*Aim of the task*
Extract all lines that hold "button" from the records below.

[Stored items]

>>>>

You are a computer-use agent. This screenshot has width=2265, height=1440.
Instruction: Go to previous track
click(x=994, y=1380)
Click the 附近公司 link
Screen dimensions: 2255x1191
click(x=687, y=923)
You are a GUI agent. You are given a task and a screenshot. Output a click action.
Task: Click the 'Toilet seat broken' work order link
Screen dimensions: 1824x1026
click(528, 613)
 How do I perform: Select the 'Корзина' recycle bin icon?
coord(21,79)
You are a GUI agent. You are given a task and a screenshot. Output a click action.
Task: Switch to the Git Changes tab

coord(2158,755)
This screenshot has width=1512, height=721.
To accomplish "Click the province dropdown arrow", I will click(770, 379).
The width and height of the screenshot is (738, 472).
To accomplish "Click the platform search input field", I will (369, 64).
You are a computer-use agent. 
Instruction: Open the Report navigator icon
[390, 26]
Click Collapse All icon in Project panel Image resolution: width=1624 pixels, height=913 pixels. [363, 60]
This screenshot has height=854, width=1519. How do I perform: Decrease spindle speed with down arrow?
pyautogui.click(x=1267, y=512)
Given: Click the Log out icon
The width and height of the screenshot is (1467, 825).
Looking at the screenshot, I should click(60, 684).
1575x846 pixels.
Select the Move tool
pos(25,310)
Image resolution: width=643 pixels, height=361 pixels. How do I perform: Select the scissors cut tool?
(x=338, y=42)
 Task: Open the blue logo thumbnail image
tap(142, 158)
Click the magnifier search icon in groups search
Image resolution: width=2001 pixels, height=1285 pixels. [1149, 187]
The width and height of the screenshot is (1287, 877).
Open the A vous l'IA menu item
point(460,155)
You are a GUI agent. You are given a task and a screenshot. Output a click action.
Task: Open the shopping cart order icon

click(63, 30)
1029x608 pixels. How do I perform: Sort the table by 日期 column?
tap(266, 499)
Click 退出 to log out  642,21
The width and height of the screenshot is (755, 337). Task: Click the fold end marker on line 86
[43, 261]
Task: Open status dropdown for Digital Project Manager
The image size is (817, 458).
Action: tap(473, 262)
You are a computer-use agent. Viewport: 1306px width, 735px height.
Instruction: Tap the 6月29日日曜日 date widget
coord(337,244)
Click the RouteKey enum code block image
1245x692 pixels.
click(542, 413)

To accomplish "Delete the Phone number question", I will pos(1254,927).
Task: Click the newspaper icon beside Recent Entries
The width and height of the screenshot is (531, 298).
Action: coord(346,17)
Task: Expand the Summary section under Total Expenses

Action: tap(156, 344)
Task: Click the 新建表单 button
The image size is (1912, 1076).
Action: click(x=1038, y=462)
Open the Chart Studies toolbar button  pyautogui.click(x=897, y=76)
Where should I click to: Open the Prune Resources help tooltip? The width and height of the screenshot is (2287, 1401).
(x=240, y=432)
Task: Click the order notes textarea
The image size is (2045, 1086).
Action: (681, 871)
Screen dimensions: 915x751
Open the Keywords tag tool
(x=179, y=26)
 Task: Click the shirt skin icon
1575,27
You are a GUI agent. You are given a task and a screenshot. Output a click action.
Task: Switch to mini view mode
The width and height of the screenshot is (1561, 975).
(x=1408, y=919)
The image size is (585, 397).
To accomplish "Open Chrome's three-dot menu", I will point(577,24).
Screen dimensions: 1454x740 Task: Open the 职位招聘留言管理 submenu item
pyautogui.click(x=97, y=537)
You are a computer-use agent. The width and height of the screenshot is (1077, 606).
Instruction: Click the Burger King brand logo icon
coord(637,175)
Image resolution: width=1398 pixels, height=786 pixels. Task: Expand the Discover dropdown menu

<<<<

*Output of the exercise*
Task: Click the 新建表单 button
Open the Chart Studies toolbar button  pyautogui.click(x=897, y=76)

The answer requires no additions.